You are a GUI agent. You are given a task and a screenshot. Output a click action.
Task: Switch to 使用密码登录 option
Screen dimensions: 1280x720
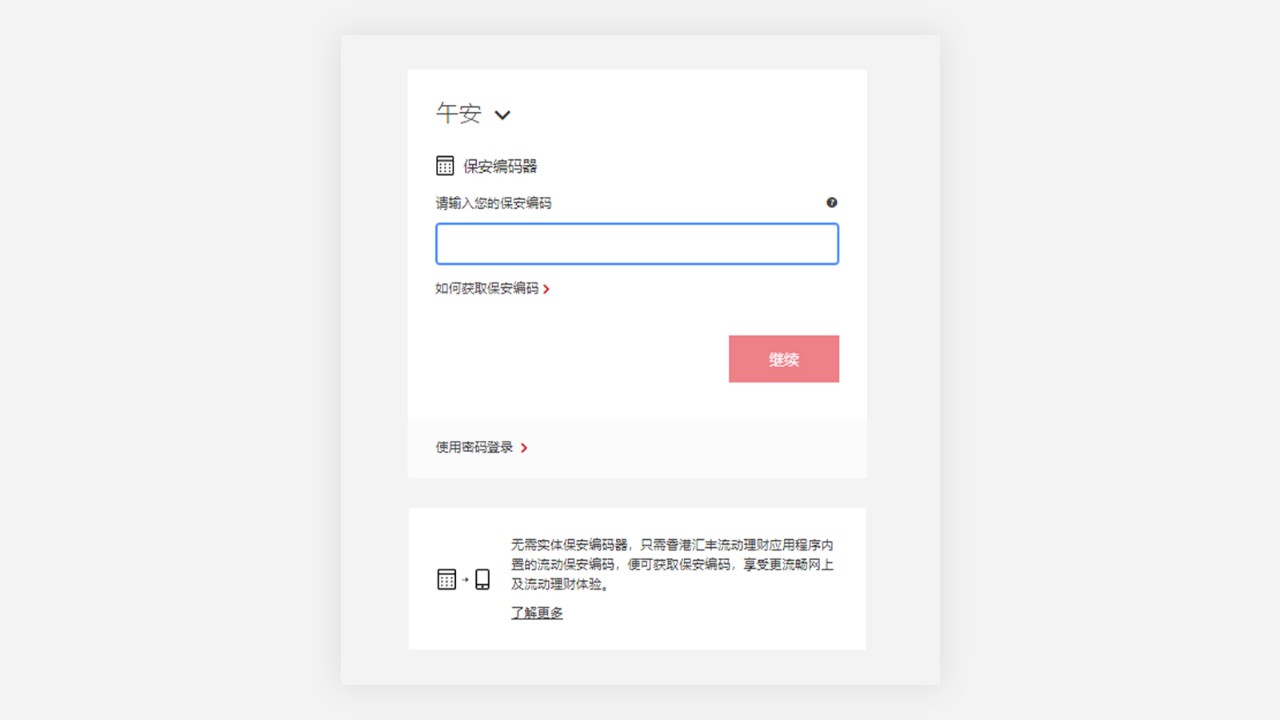pyautogui.click(x=474, y=447)
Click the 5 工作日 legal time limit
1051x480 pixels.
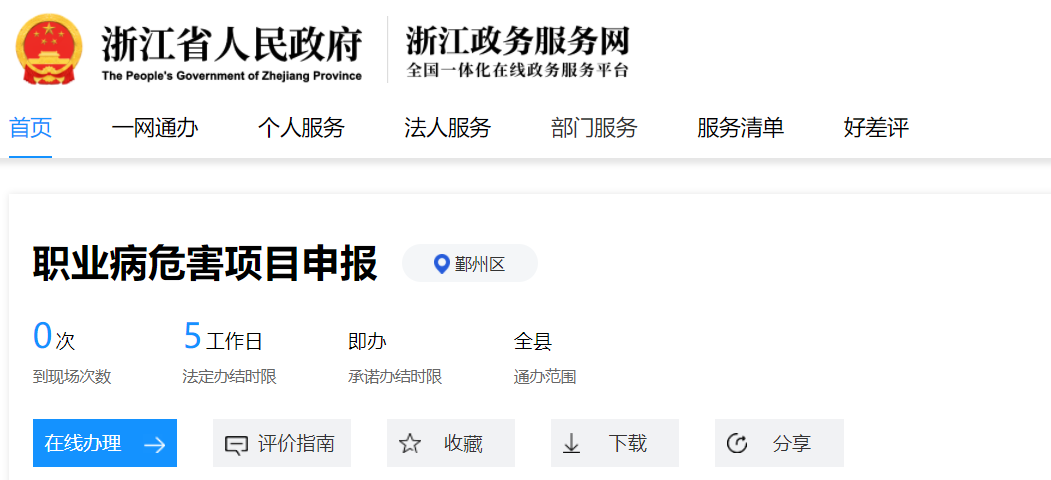(x=223, y=339)
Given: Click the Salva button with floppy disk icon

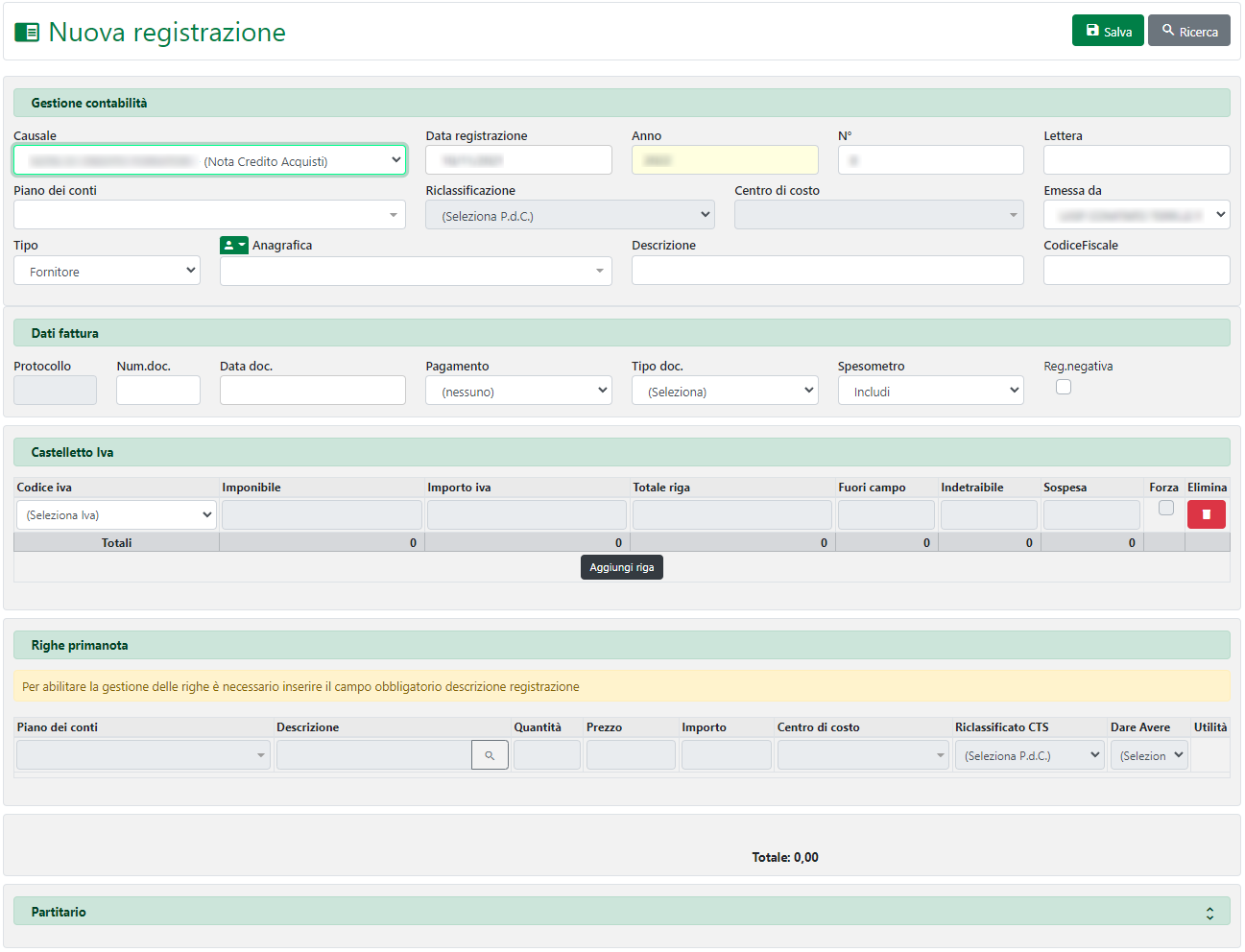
::::
▸ **Problem statement**
Starting at the line that contains "Screen dimensions: 1280x720" and ending at the final line of the data, reproduce each line exactly. Pictures stay out of the copy.

▸ **Answer space**
Screen dimensions: 1280x720
pyautogui.click(x=474, y=447)
Click the 5 工作日 legal time limit
1051x480 pixels.
(x=223, y=339)
Given: Click the Salva button with floppy disk icon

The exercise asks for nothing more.